# EXERCISES:
1 – In the passage on particle morphology analysis of plastic fillers, how many particles were analyzed for each sample?
2 – Output the listing lines running from the one containing "2024 legend entry" through the one containing "[x=30, y=97]", inclusive, as a JSON list of strings with one string per line and blank lines left out.

Fillers play a central role in the design and optimization of composite polymer materials. In plastics, particulate additives are used to improve properties such as mechanical strength, thermal conductivity, heat resistance, electrical conductivity, and electromagnetic shielding. However, filler performance is not determined by chemistry alone. Particle size and particle shape are also critical variables because they influence surface area, dispersibility, handling behavior, and reinforcement effects in the final material. Smaller particles can increase specific surface area and enhance filler performance, while also increasing the risk of poor dispersibility and handling challenges. Anisotropic particles, including needle-like and plate-like forms, can be especially useful when mechanical reinforcement is required.
Despite the importance of morphology, obtaining robust and statistically meaningful particle size and particle shape data has historically been difficult. Conventional optical microscopy and electron microscopy can reveal particle shape, but quantitative evaluation of large numbers of particles is time-consuming and labor-intensive. Limited particle counts reduce statistical confidence, while manual classification can introduce operator bias and variability. In many traditional approaches, particle size and particle shape are treated as separate outputs, making it difficult to understand how these attributes interact within the same particle population. This analytical gap can restrict efforts in formulation development, quality control, and product differentiation for advanced plastic materials.
The full gated asset explores a comprehensive approach to particle morphology analysis using the Morphologi 4, an automated particle image analysis platform aligned with ISO 13322-1 principles. In the study, calcium carbonate (CaCO3), a widely used plastic filler, was selected as the model material. Two calcium carbonate powder samples with needle-like characteristics, referred to as Sample A and Sample B, were evaluated to demonstrate how automated image analysis can distinguish subtle yet meaningful differences in particle populations.
The samples were dry dispersed onto a glass plate using a Sample Dispersion Unit and analyzed under transmitted light with a 10× objective. Automated image analysis was then used to measure particle morphology. A solidity-based morphology filter was applied to exclude contacting particles and dust so that primary particles could be isolated for analysis. One measurement was performed per sample, with more than 15,000 particles analyzed in each case. This high particle count supports more statistically robust conclusions compared to manual methods that rely on small sample sizes.

# INFORMATION PROVIDED:
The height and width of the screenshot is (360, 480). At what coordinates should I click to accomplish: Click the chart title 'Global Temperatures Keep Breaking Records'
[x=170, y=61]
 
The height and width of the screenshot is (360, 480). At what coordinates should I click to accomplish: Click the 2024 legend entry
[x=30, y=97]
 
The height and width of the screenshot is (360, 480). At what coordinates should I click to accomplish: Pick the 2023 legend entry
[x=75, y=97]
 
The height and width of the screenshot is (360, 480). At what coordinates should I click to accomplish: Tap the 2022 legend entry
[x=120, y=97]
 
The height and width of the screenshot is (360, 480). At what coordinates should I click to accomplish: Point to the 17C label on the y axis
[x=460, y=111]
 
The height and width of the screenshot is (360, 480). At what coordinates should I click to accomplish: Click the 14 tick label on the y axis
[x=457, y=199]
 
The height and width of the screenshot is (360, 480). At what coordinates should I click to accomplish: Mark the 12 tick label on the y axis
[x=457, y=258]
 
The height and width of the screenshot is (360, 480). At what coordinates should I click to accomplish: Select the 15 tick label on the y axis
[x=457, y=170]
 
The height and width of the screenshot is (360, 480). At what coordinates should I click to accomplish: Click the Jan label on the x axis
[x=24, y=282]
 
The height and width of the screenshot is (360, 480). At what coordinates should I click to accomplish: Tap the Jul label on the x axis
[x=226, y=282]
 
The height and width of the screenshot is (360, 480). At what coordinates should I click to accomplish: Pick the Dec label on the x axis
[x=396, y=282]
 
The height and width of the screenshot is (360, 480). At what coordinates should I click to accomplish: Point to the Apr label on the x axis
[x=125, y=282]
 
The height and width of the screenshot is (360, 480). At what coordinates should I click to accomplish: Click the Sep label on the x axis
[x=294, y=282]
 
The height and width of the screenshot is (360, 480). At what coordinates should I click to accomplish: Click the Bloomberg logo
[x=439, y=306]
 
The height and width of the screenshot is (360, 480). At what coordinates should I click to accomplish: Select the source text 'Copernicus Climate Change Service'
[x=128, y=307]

# ANSWERS PER TASK:
1 – More than 15,000 particles.

2 –
[
  "The height and width of the screenshot is (360, 480). At what coordinates should I click to accomplish: Click the 2024 legend entry",
  "[x=30, y=97]"
]